Not a CVS recruiter, but I placed candidates there a few times and have debriefed with their TA team. Here's what the CVS Health recruiter phone screen actually covers, since I see a lot of candidates go in underprepared.
First: the screen is 20-30 minutes. It is not a technical round. It's a fit and logistics filter. The recruiter wants to know: do you have the right background, are you interested in the actual role, and are your comp expectations in range.
What they ask: Walk me through your background (brief, not your life story) Why CVS Health specifically (they do ask, and "I want to work in healthcare" is weak if you can't back it up) What are you looking for in your next role / what's driving your search Availability / notice period Comp expectations (they ask early, be ready to give a range or at least confirm you've done research) Do you have experience with X technology (usually from the job posting, just confirming you actually have it)

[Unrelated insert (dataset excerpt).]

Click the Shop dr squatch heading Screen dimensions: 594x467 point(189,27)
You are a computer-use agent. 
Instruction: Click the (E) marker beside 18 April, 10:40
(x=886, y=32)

What trips people up: Not knowing why CVS specifically. Do basic research: their MinuteClinic expansion, pharmacy digital initiative, HealthHUB stores, digital health investments. A sentence or two of genuine context goes a long way. Giving a comp number too low because you assume healthcare = government-adjacent pay. CVS's tech organization pays competitively for digital health. Look at levels.fyi or your network for recent data. Being vague about availability. They have real timelines and if you need 3 months notice they want to know upfront.
The recruiter is also a source of information. Ask about team size, what the tech stack actually looks like, who you'd be interviewing with. That's not being demanding, it's showing you're evaluating seriously.